Work item: Report the number of lines in the data below that hold "will", without any other words.

##### Stored data #####

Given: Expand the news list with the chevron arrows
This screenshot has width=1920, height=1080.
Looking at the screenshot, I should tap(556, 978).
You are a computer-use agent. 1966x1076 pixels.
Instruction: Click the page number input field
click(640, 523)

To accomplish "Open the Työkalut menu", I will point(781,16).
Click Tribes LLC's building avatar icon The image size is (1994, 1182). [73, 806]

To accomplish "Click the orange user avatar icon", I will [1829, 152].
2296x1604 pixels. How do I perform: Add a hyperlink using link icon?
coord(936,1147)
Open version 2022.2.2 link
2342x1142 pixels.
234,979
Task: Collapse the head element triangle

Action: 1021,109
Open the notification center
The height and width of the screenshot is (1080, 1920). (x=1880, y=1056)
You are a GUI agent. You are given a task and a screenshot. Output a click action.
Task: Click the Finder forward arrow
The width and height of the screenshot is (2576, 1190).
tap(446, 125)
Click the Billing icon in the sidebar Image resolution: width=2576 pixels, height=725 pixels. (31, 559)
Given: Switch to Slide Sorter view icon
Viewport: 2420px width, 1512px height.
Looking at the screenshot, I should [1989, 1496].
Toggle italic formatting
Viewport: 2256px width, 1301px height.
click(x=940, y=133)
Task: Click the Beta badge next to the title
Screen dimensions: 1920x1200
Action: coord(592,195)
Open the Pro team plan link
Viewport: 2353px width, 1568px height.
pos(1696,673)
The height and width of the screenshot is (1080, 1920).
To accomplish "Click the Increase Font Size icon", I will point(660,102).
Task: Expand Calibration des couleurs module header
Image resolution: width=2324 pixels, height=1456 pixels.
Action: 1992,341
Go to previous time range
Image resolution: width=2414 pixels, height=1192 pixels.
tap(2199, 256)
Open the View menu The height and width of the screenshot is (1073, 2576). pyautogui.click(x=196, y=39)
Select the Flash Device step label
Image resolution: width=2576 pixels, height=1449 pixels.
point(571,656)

#####

Your response: 3